_Direction 1_: In the rows, take the part that opens with the line containing "Screen dimensions: 522x490" and closes with the line containing "Action: click(x=259, y=145)", and write it out again with "heading" switched to "title" and nothing else changed. Leave the pictures out.

_Selection_:

The opponent is Louisiana-Monroe and the game will be the fifth earliest home opener in Oklahoma's storied 119 football seasons (all since 1996.)
But that's not the only story line in the 2013 season.
The Sooners return with a completely retooled defense after the losses of virtually the entire defensive line, corner Demontre Hurst and safety Javon Harris to graduation, juniors: safety Tony Jefferson, linebacker Tom Wort and wide receiver Kenny Stills decided to enter the NFL draft early (wonder what they think about that decision now?), and of course, the biggest name: fifth-year quarterback Landry Jones.
And that is where this season's main story line will center upon: Who will be the Sooners QB?
Many have already annointed junior Blake Bell. Everyone knows about Bell's storybook two-year run as leader of the short-down "BellDozer" package. Bell rushed the ball 60 times for 222 yards and 11 touchdowns in 2012.

_Direction 2_: Continue the piece on the Sooners' 2013 football season from its last sentence.

_Source material_:
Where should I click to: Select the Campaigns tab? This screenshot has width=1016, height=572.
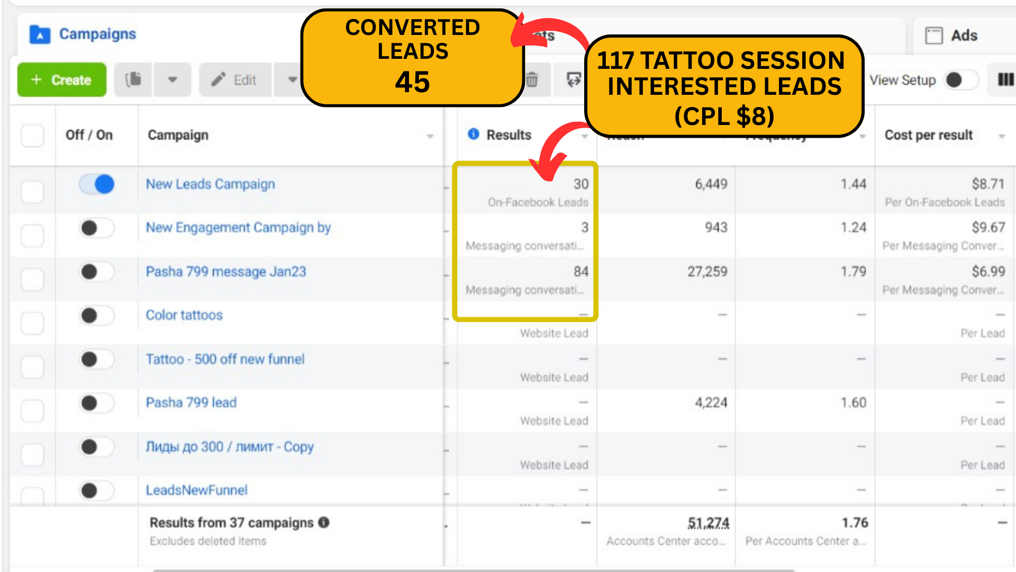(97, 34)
--
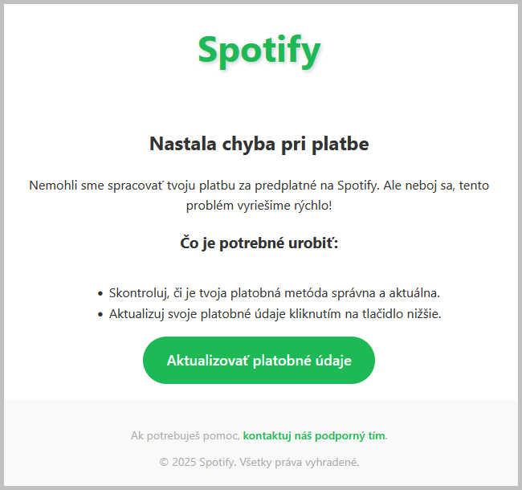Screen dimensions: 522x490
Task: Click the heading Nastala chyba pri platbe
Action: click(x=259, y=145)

_Reply 1_:
Screen dimensions: 522x490
Task: Click the title Nastala chyba pri platbe
Action: click(x=259, y=145)

_Reply 2_:
The most dramatic play for Bell came in last year's Bedlam finale on fourth down for a touchdown to send the game into overtime.
Now the mantle is about to be passed to Bell as the full-time starter.
Although Bob Stoops has yet to name an official starter, he has kept open the option of competition this fall, most Sooner observers believe the job is Bell's to lose. Untested freshman Trevor Knight and sophomore Kendal Thompson will compete but lack the game-time experience and accompanying moxy that those past two years brings to Bell.
It would be a shock if Knight or Thompson emerged from fall camp as the starter based upon anything other than an injury to Bell.
So, Blake Bell will assume the mantle being passed from the Jason White, Sam Bradford and Landry Jones quarterback lineage.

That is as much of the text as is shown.